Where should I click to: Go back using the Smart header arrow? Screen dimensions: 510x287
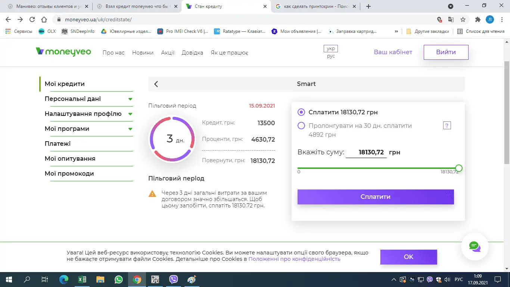click(156, 84)
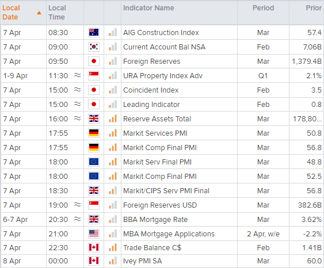Click the United States flag icon
This screenshot has width=324, height=268.
point(94,233)
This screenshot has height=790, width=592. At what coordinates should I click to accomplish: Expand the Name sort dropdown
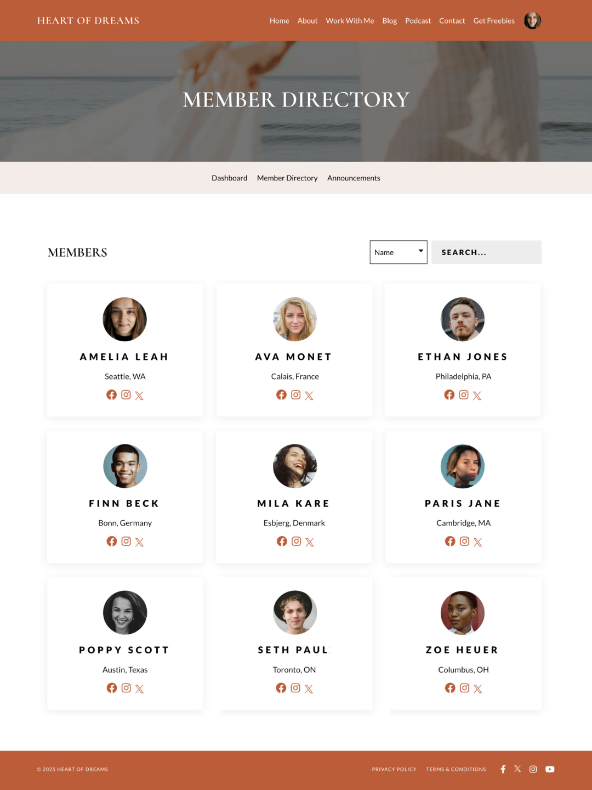[x=399, y=252]
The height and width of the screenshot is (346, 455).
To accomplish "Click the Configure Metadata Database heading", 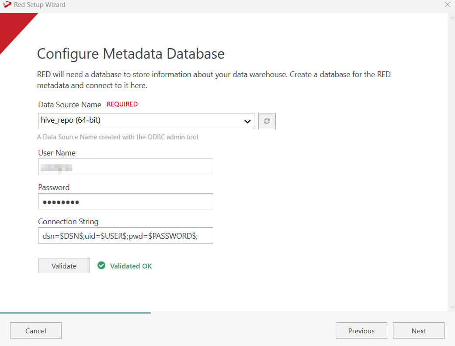I will (131, 54).
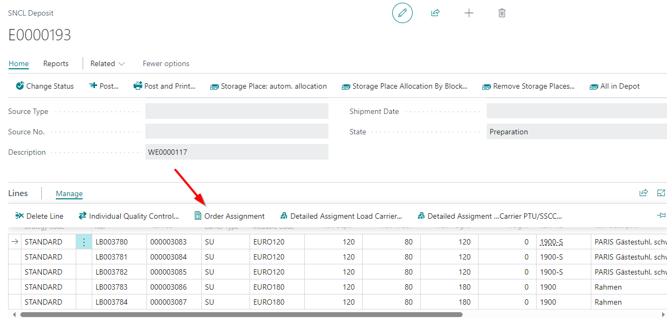This screenshot has height=331, width=667.
Task: Open the Manage tab in Lines
Action: 69,193
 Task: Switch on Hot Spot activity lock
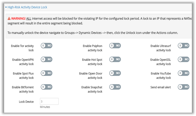115,59
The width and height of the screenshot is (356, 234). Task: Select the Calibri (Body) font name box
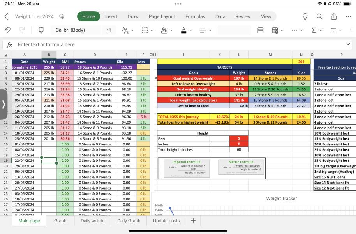click(x=76, y=30)
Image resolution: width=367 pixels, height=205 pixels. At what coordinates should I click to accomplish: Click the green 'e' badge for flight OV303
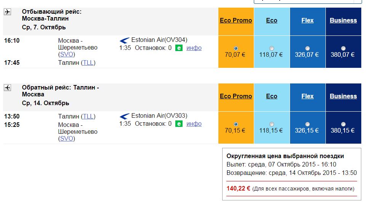point(179,124)
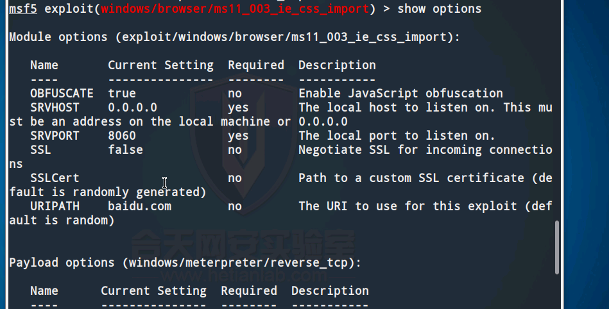Click OBFUSCATE's 'true' setting value
609x309 pixels.
point(122,94)
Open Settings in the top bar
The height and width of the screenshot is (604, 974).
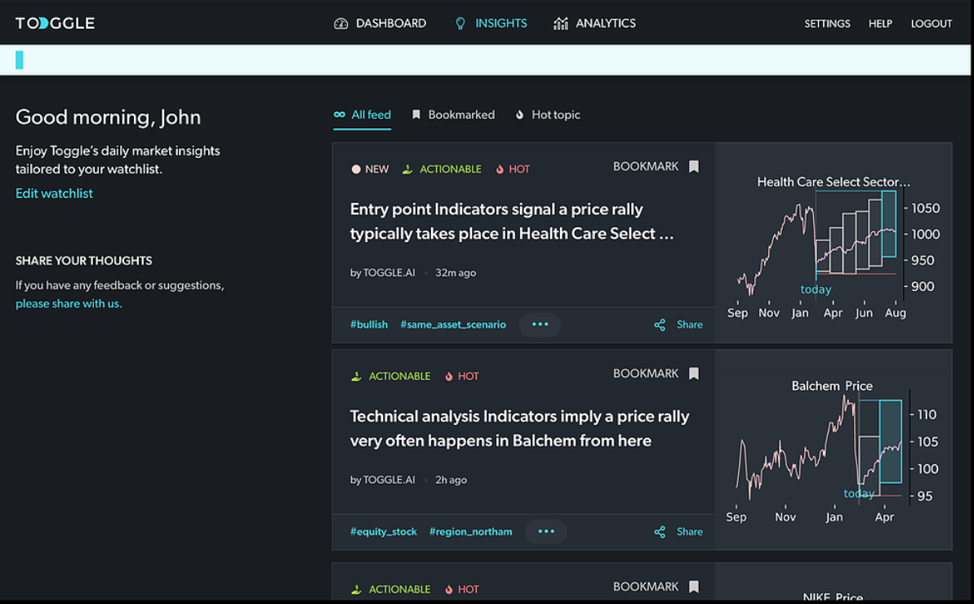tap(827, 24)
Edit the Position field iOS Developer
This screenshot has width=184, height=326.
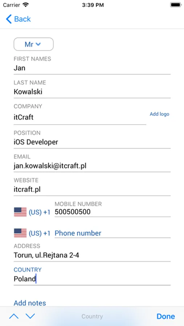click(x=92, y=142)
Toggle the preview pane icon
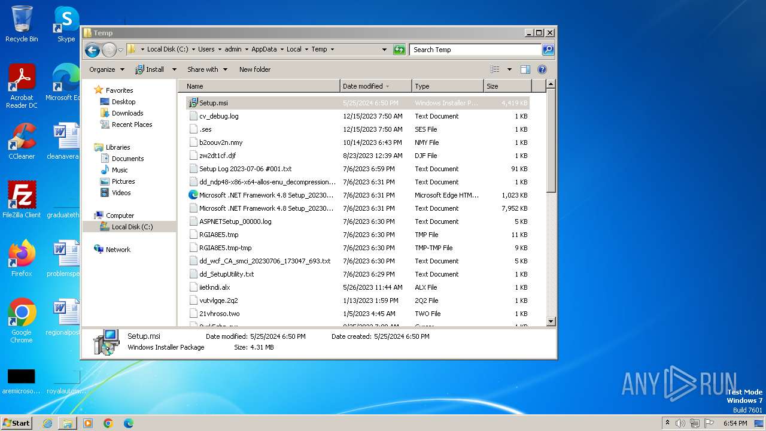The image size is (766, 431). click(525, 69)
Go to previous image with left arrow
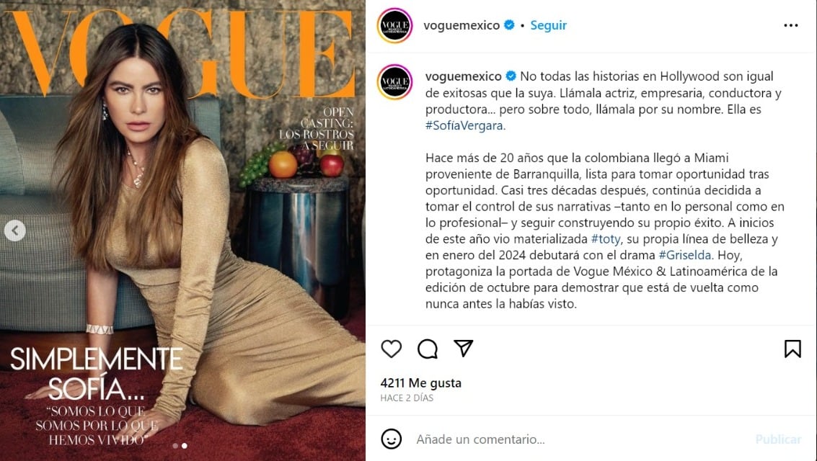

══════

- [Exercise aim]: Reproduce only the lines from the beginning of the data through the line that contains "The height and width of the screenshot is (346, 455).", both included, and please drop the pictures.

- [Result of this exercise]:
Where should I click to: Go back using the Smart header arrow? Screen dimensions: 510x287
click(156, 84)
Click the United States flag icon
This screenshot has width=324, height=268.
point(94,233)
This screenshot has height=790, width=592. At what coordinates should I click to accomplish: Expand the Name sort dropdown
[x=399, y=252]
The height and width of the screenshot is (346, 455).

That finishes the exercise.